Data section START

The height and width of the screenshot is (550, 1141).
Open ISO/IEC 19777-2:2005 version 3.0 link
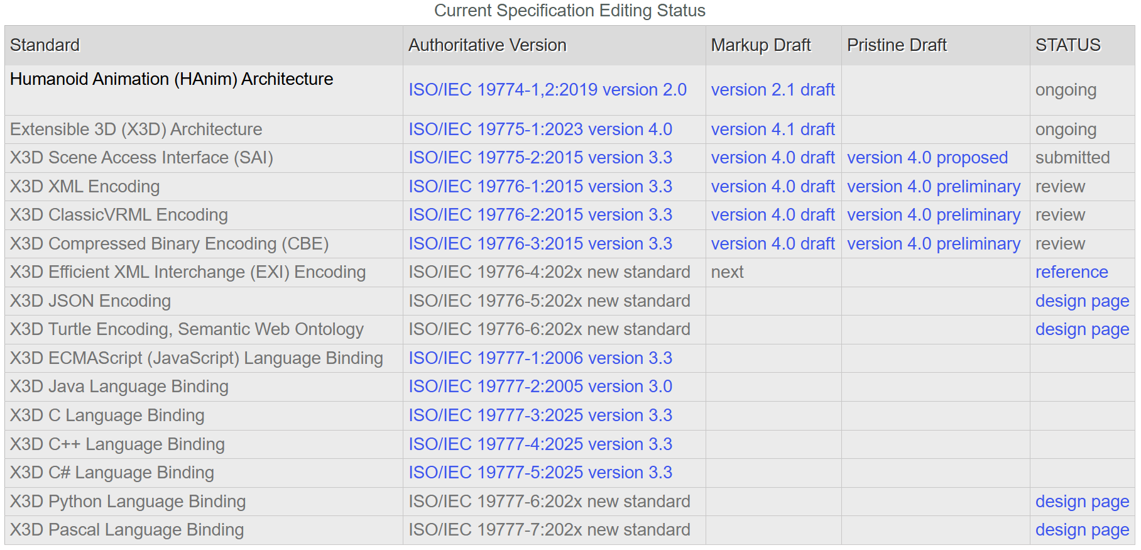click(540, 387)

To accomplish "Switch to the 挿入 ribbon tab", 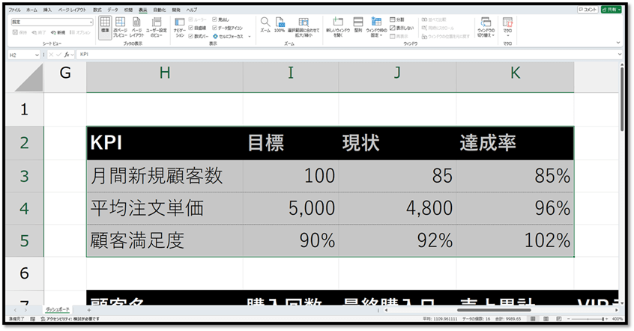I will point(48,10).
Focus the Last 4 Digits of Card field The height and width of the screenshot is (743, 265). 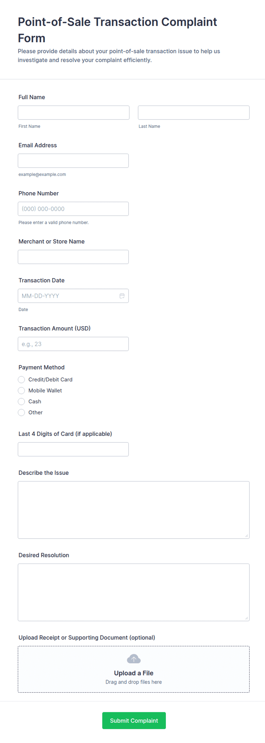73,449
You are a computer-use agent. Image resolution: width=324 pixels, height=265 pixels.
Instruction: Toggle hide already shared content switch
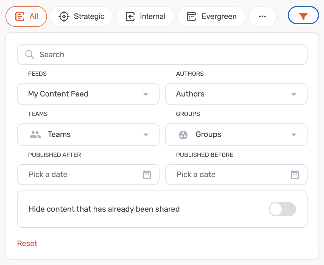[x=282, y=209]
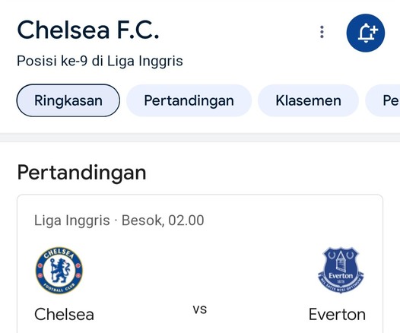
Task: Open the three-dot more options menu
Action: [x=322, y=32]
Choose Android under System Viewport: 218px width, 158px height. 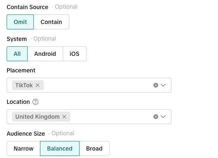pyautogui.click(x=45, y=54)
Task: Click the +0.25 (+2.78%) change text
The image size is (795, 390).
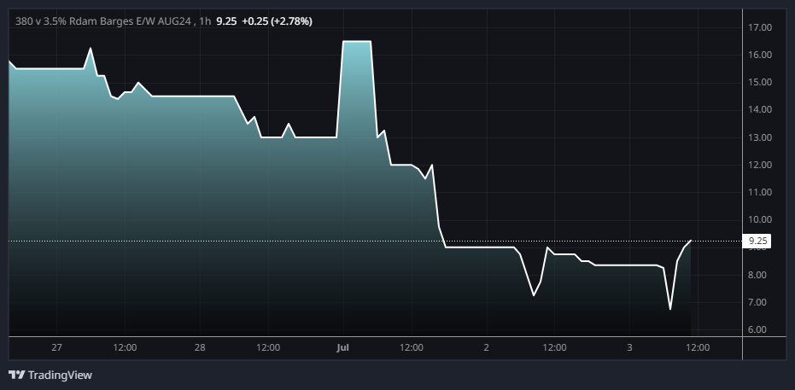Action: pos(276,20)
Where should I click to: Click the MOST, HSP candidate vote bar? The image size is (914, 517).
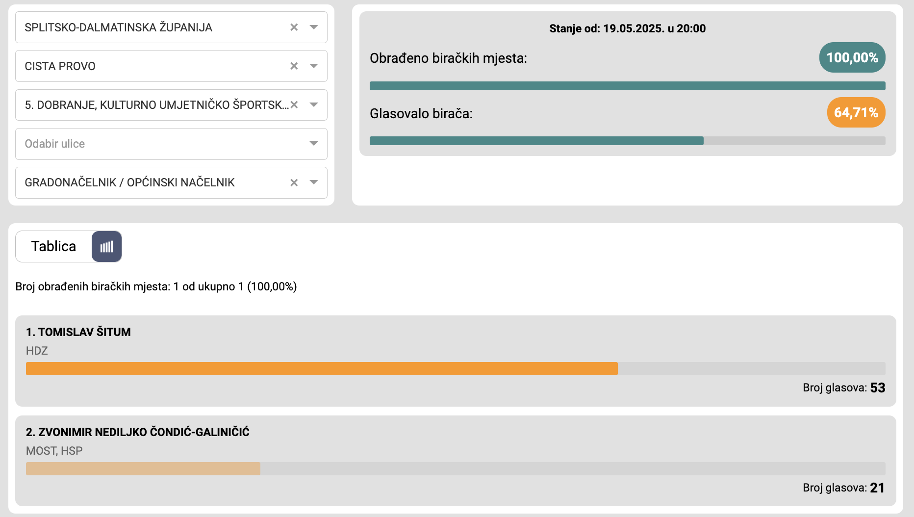coord(456,469)
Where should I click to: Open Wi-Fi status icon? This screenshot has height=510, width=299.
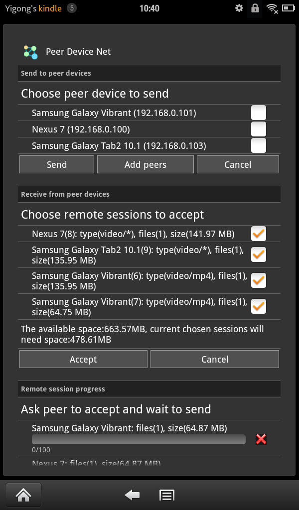point(273,8)
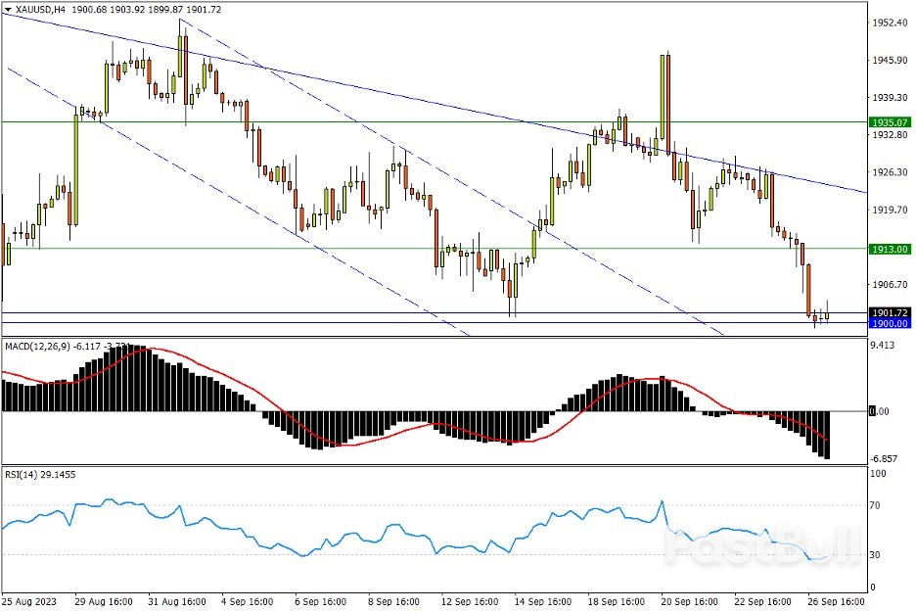Click the XAUUSD,H4 symbol title text
The image size is (916, 611).
pos(42,9)
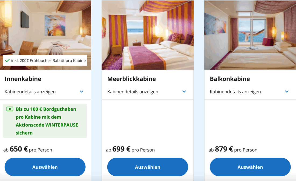Expand Innenkabine details chevron
The image size is (296, 181).
click(82, 91)
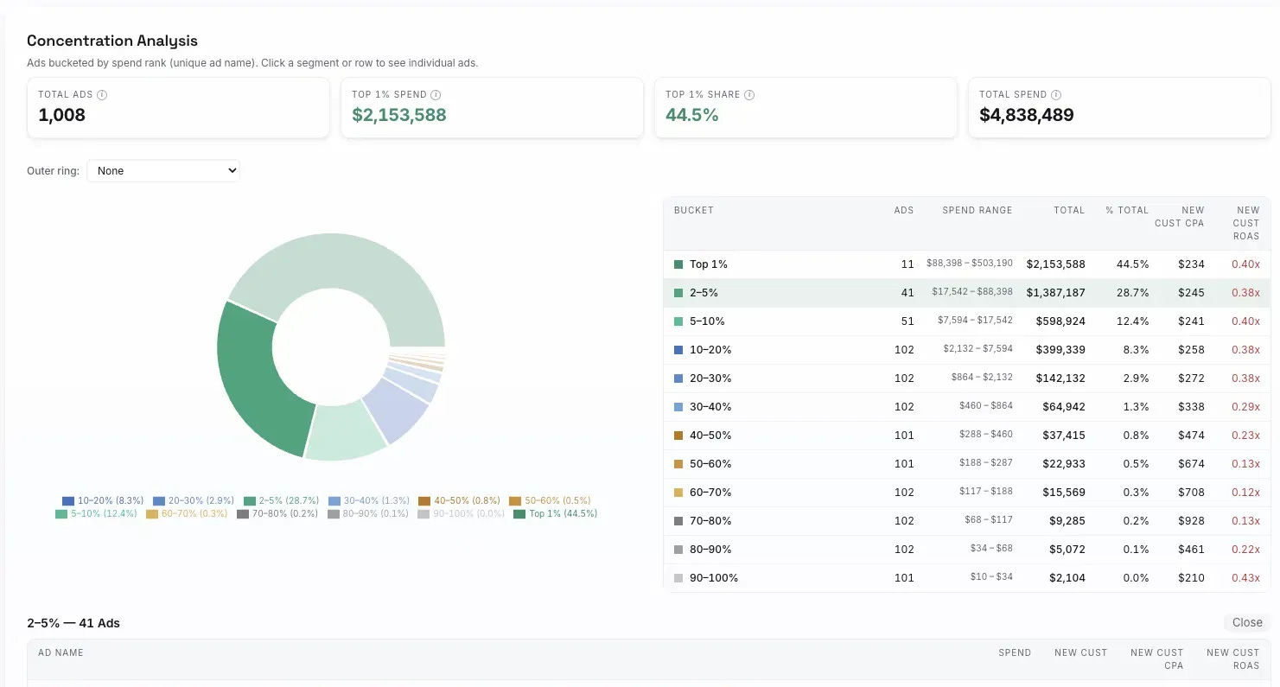Click the info icon beside Total Ads
This screenshot has height=687, width=1280.
[102, 95]
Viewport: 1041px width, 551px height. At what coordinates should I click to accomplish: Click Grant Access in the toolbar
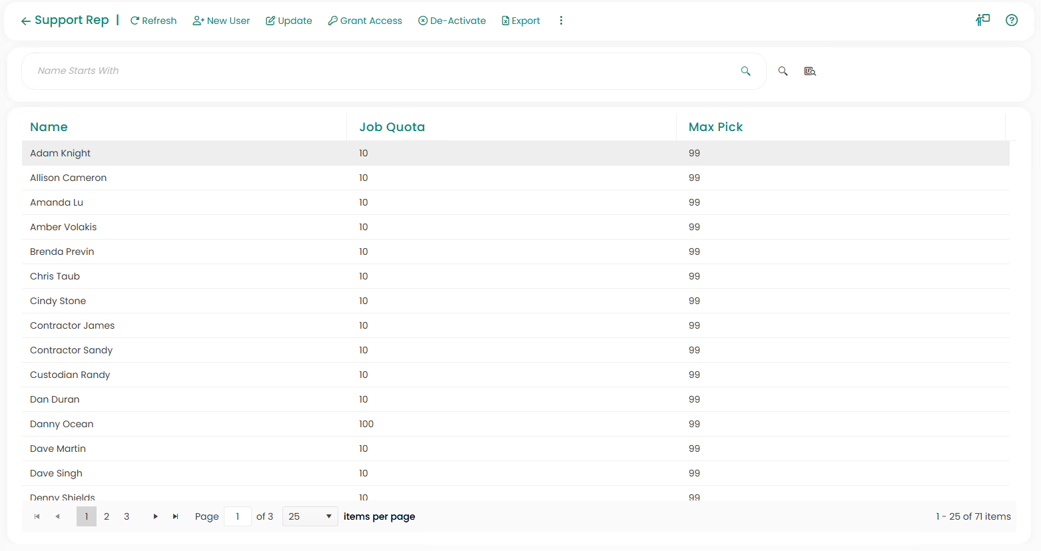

Data section END

Exercise objective
From the line containing "Task: Click the +0.25 (+2.78%) change text" through the last line of the records above, reproduce every line exactly, leaving out the pictures.

Task result
Task: Click the +0.25 (+2.78%) change text
The image size is (795, 390).
Action: pos(276,20)
Where should I click to: Click the MOST, HSP candidate vote bar? The image size is (914, 517).
coord(456,469)
Where should I click to: Open Wi-Fi status icon? This screenshot has height=510, width=299.
point(273,8)
Click the XAUUSD,H4 symbol title text
The image size is (916, 611).
pos(42,9)
Expand Innenkabine details chevron
The image size is (296, 181).
click(82, 91)
Click the info icon beside Total Ads
This screenshot has height=687, width=1280.
[102, 95]
Viewport: 1041px width, 551px height. At what coordinates should I click to accomplish: Click Grant Access in the toolbar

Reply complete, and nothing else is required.